Perspektif

Agama: Bukan Pemecah Belah Umat!

3 Mins read

Menurut cendekiawan muslim M Dawam Raharjo, agama bukan hanya sekedar sebuah teori atau ideologi semata. Menurutnya agama memegang peranan penting yaitu sebuah kewajiban membentuk kehidupan bagi mereka yang lemah, tersingkir, tereksploitasi, tertindas menjadi lebih ringan dan bebas.

Relalitas Agama Masa Kini

Sebagai cendekiawan muslim ia memberi ruang nafas baru dan semangat kepada ‘the underdog’ yaitu pihak yang merasa tertekan dan teraniaya. Tetapi di zaman sekarang saat melihat realita yang ada rasanya tidak mudah mengatakan bahwa agama adalah pembawa budi luhur dan perdamaian. Terlalu banyak curiga, skeptisme, prasangka ini itu, kebencian dan konflik bahkan menciptakan perang antar saudara seiman dengan mengatasnamakan agama. Sekurang-kurangnya ini turut serta menjadi unsur yang mempertajam pertentangan-pertentangan tersebut.

Lebih kejam lagi agama disebut radikal bahkan disangkut pautkan dengan nama terorisme. Sering sekali dijumpai bahwa agama menjadi suatu pemicu masalah dalam lingkungan masyarakat atau pun politik. Kenyataannya agama malah menjadi unsur pertentangan-pertentangan entah karena ideologi atau perdebatan-perdebatan sehingga menjadikan ujaran kebencian satu dengan lainnya. Hal inilah yang memicu konflik, dan peperangan sekaligus perpecahan bagi umat beragama.

Namun perlu ditegaskan sekali lagi agama bukan pemecah belah suatu umat. Yang mendistorsikan adalah mereka yang menganggap agama untuk dikuasai. Mereka yang menganggap agama untuk dimiliki, menjadikan sebagai sebuah alat di tangan, dan menganggap merekalah sendiri yang beragama.

Agama dijadikan pervers yaitu kalau orang yang berketuhanan menganggap diri seakan akan ia sama dengan Tuhan, berhak mengatur dan menilai hidup orang lain. Singkat kata yang merusak agama adalah sifat sombong. Kesombongan membuat dirinya menjadi semakin keras hati, tidak tahu diri bahkan ia bisa membunuh atas nama Tuhan.

**Yang Diminta:** Nyatakan apakah tiap pernyataan berikut sesuai dengan tulisan tentang agama di atas. Jawab ya atau tidak, sertakan kutipan persis kata-kata penentunya. (a) Menurut M Dawam Raharjo, agama hanyalah sebuah teori atau ideologi. (b) Tulisan itu menyebut sifat sombong sebagai hal yang merusak agama. (c) Tulisan itu menegaskan bahwa agama adalah pemecah belah umat.

**Cuplikan Daftar:**
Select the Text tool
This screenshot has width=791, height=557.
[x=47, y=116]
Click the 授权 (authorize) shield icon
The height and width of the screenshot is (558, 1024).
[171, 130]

--

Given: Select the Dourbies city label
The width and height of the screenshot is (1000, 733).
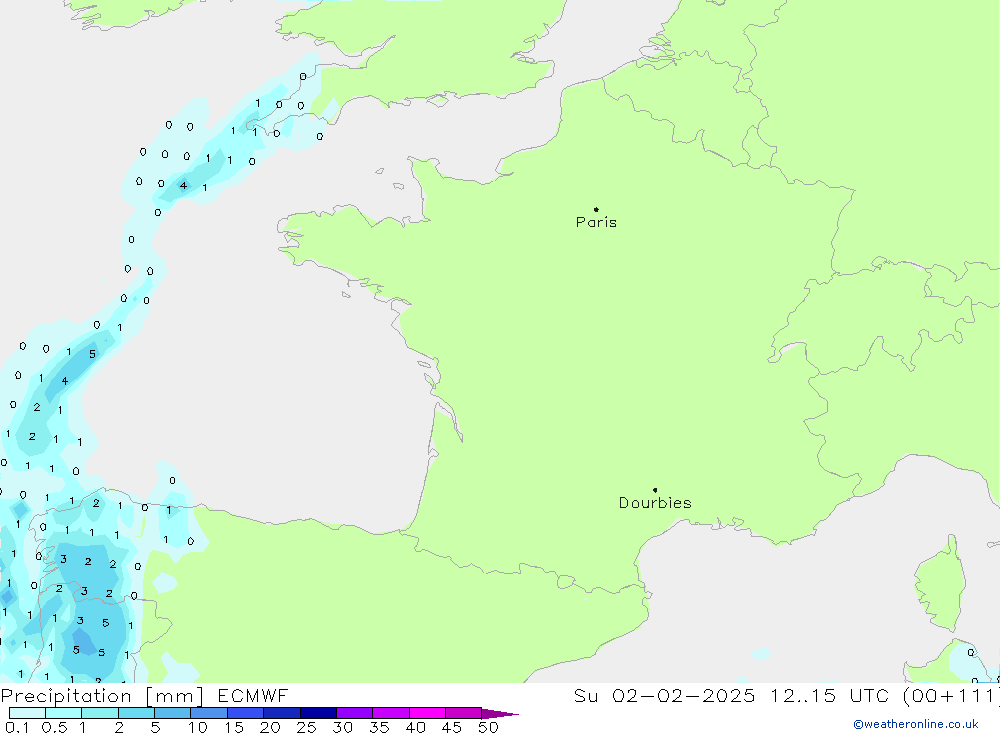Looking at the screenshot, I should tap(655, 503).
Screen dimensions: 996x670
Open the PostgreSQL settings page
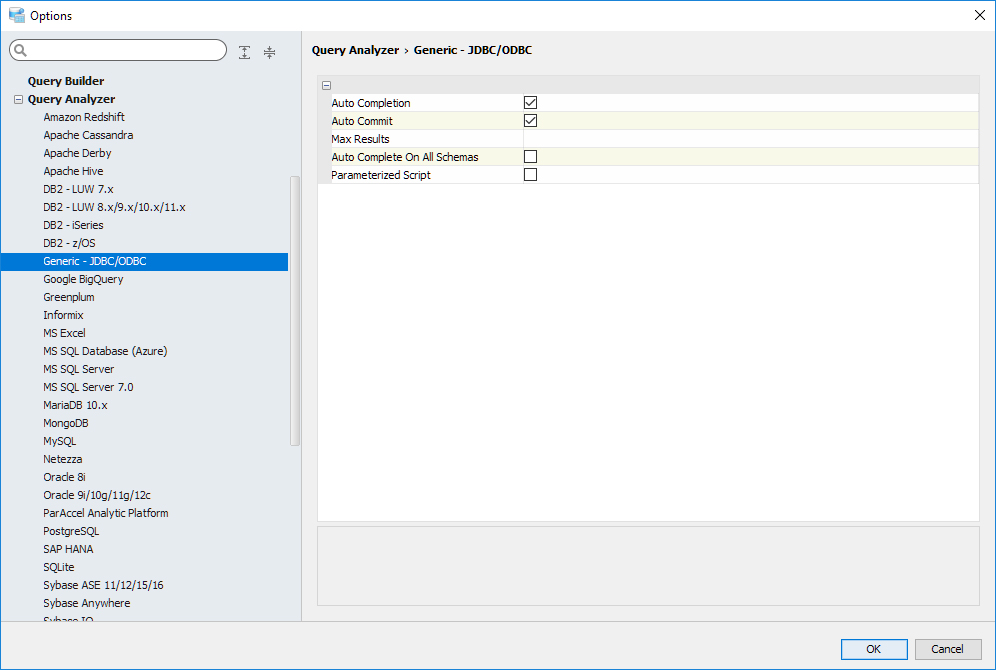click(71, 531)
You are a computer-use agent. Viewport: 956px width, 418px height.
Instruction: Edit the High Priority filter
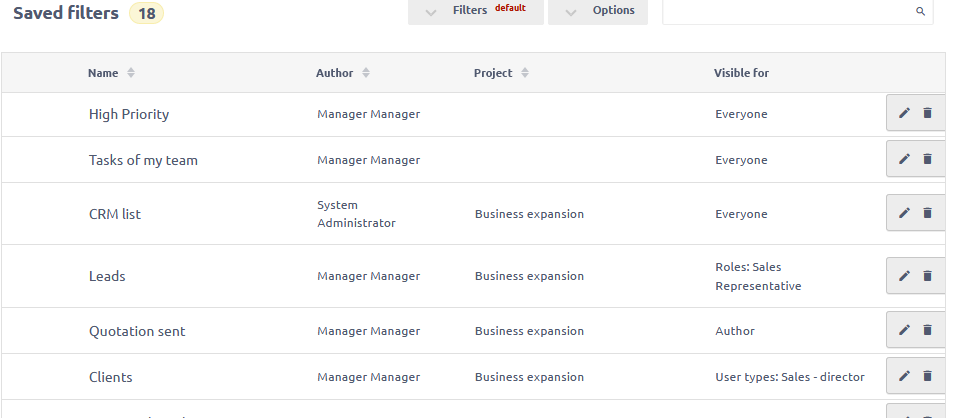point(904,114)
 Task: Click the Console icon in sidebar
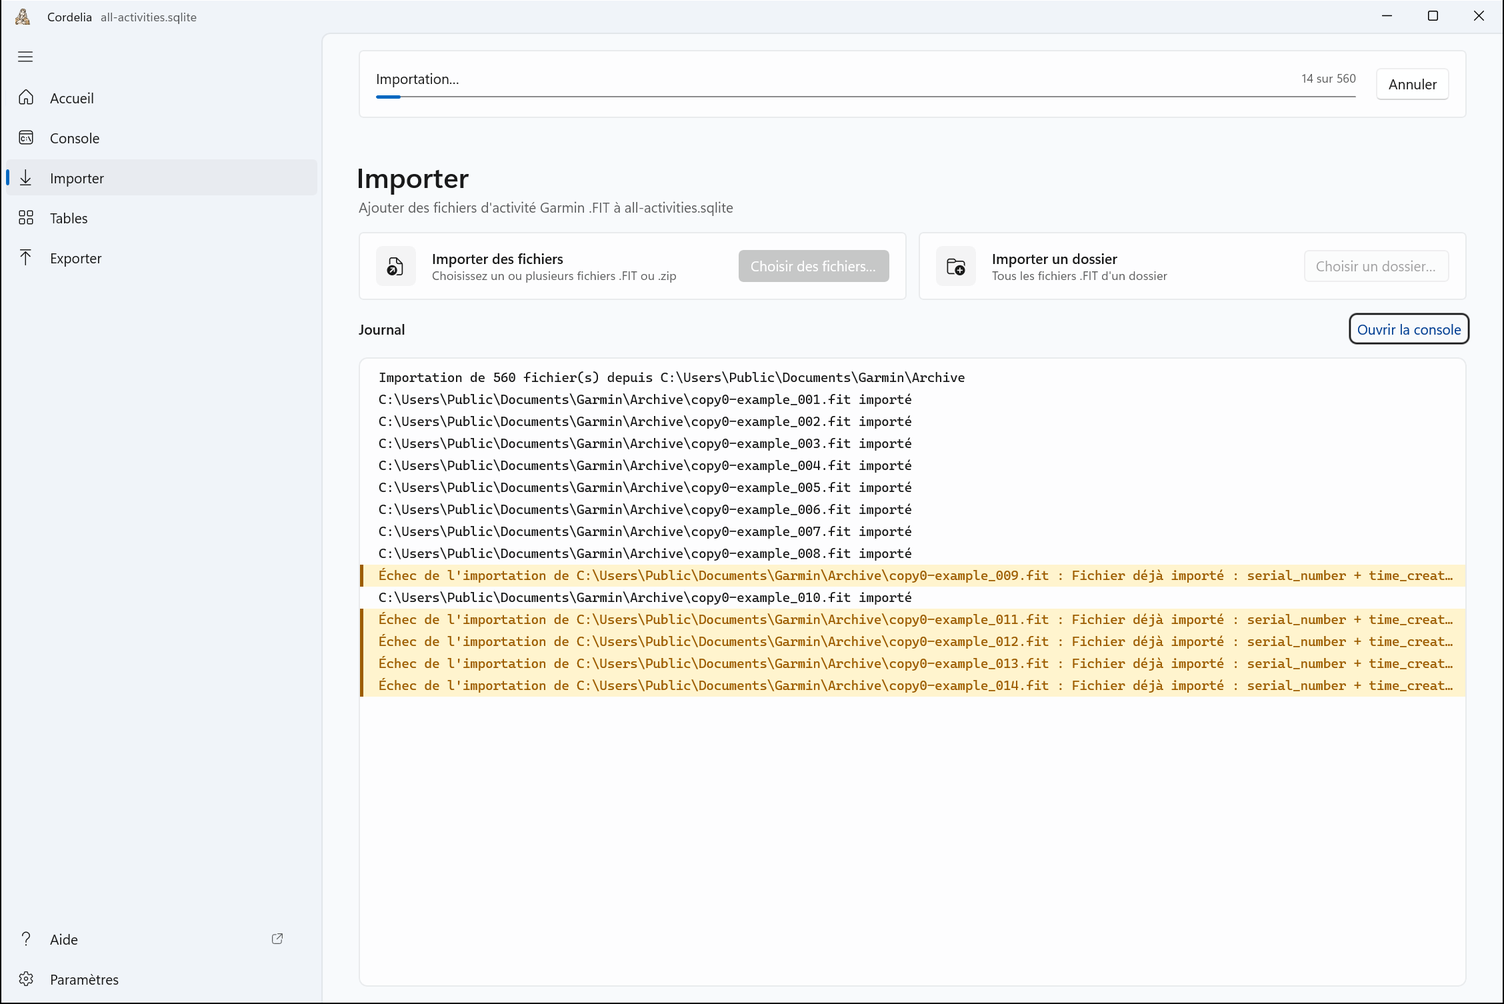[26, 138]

**Hasil:**
(a) Tidak: "agama bukan hanya sekedar sebuah teori atau ideologi semata"
(b) Ya: "Singkat kata yang merusak agama adalah sifat sombong."
(c) Tidak: "agama bukan pemecah belah suatu umat"